**Given data**.
------------------------------
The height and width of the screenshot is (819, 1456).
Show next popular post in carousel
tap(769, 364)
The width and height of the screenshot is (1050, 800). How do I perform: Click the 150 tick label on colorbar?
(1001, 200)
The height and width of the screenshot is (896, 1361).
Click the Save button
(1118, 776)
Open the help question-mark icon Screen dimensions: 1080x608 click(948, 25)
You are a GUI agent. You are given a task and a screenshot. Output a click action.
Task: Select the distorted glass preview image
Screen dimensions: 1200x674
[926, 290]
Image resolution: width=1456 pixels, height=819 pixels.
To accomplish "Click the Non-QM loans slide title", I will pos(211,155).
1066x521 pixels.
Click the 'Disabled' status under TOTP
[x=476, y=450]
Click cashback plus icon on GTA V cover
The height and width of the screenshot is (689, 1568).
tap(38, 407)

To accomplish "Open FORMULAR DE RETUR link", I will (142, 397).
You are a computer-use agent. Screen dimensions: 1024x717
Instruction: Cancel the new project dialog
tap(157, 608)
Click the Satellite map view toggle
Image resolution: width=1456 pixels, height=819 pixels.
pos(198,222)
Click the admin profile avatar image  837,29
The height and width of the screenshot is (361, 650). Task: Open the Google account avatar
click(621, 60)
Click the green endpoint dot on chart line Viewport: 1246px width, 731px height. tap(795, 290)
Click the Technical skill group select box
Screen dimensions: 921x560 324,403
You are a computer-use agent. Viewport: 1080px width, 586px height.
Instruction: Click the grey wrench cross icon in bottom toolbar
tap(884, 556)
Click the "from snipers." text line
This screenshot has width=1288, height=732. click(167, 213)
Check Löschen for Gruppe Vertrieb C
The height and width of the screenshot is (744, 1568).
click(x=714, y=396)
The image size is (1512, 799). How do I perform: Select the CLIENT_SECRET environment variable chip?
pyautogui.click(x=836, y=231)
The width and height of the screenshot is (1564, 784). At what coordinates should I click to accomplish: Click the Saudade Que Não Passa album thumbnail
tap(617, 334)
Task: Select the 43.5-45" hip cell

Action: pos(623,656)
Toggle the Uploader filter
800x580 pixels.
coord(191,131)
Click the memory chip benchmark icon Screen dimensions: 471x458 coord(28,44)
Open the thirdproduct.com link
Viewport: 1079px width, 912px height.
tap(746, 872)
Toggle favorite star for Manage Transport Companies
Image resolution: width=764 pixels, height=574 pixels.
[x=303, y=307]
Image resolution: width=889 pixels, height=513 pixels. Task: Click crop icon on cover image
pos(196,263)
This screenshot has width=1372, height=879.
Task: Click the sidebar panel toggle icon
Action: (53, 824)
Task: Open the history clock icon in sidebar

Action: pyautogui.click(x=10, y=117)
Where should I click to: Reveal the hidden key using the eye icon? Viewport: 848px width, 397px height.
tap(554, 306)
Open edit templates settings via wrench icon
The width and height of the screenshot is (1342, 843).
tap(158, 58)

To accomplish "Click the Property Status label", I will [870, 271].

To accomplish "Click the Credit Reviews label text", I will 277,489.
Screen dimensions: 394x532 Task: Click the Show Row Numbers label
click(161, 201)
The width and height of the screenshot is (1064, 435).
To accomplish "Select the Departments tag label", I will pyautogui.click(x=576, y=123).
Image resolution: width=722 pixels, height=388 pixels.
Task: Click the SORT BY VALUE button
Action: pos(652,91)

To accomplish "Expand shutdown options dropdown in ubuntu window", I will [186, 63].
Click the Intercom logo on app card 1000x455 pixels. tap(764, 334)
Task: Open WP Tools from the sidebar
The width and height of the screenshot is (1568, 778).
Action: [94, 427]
------------------------------
**Task requirements**.
Reproduce every one of the records above verbatim, line for line.

**Full response**.
The height and width of the screenshot is (819, 1456).
Show next popular post in carousel
tap(769, 364)
The width and height of the screenshot is (1050, 800). How do I perform: Click the 150 tick label on colorbar?
(1001, 200)
The height and width of the screenshot is (896, 1361).
Click the Save button
(1118, 776)
Open the help question-mark icon Screen dimensions: 1080x608 click(948, 25)
You are a GUI agent. You are given a task and a screenshot. Output a click action.
Task: Select the distorted glass preview image
Screen dimensions: 1200x674
[926, 290]
Image resolution: width=1456 pixels, height=819 pixels.
To accomplish "Click the Non-QM loans slide title", I will pos(211,155).
1066x521 pixels.
Click the 'Disabled' status under TOTP
[x=476, y=450]
Click cashback plus icon on GTA V cover
The height and width of the screenshot is (689, 1568).
tap(38, 407)

To accomplish "Open FORMULAR DE RETUR link", I will (142, 397).
You are a computer-use agent. Screen dimensions: 1024x717
Instruction: Cancel the new project dialog
tap(157, 608)
Click the Satellite map view toggle
Image resolution: width=1456 pixels, height=819 pixels.
pos(198,222)
Click the admin profile avatar image  837,29
The height and width of the screenshot is (361, 650). Task: Open the Google account avatar
click(621, 60)
Click the green endpoint dot on chart line Viewport: 1246px width, 731px height. tap(795, 290)
Click the Technical skill group select box
Screen dimensions: 921x560 324,403
You are a computer-use agent. Viewport: 1080px width, 586px height.
Instruction: Click the grey wrench cross icon in bottom toolbar
tap(884, 556)
Click the "from snipers." text line
This screenshot has width=1288, height=732. click(167, 213)
Check Löschen for Gruppe Vertrieb C
The height and width of the screenshot is (744, 1568).
click(x=714, y=396)
The image size is (1512, 799). How do I perform: Select the CLIENT_SECRET environment variable chip?
pyautogui.click(x=836, y=231)
The width and height of the screenshot is (1564, 784). At what coordinates should I click to accomplish: Click the Saudade Que Não Passa album thumbnail
tap(617, 334)
Task: Select the 43.5-45" hip cell

Action: pos(623,656)
Toggle the Uploader filter
800x580 pixels.
coord(191,131)
Click the memory chip benchmark icon Screen dimensions: 471x458 coord(28,44)
Open the thirdproduct.com link
Viewport: 1079px width, 912px height.
tap(746, 872)
Toggle favorite star for Manage Transport Companies
Image resolution: width=764 pixels, height=574 pixels.
[x=303, y=307]
Image resolution: width=889 pixels, height=513 pixels. Task: Click crop icon on cover image
pos(196,263)
This screenshot has width=1372, height=879.
Task: Click the sidebar panel toggle icon
Action: (53, 824)
Task: Open the history clock icon in sidebar

Action: pyautogui.click(x=10, y=117)
Where should I click to: Reveal the hidden key using the eye icon? Viewport: 848px width, 397px height.
tap(554, 306)
Open edit templates settings via wrench icon
The width and height of the screenshot is (1342, 843).
tap(158, 58)

To accomplish "Click the Property Status label", I will [870, 271].

To accomplish "Click the Credit Reviews label text", I will 277,489.
Screen dimensions: 394x532 Task: Click the Show Row Numbers label
click(161, 201)
The width and height of the screenshot is (1064, 435).
To accomplish "Select the Departments tag label", I will pyautogui.click(x=576, y=123).
Image resolution: width=722 pixels, height=388 pixels.
Task: Click the SORT BY VALUE button
Action: pos(652,91)

To accomplish "Expand shutdown options dropdown in ubuntu window", I will [186, 63].
Click the Intercom logo on app card 1000x455 pixels. tap(764, 334)
Task: Open WP Tools from the sidebar
The width and height of the screenshot is (1568, 778).
Action: [94, 427]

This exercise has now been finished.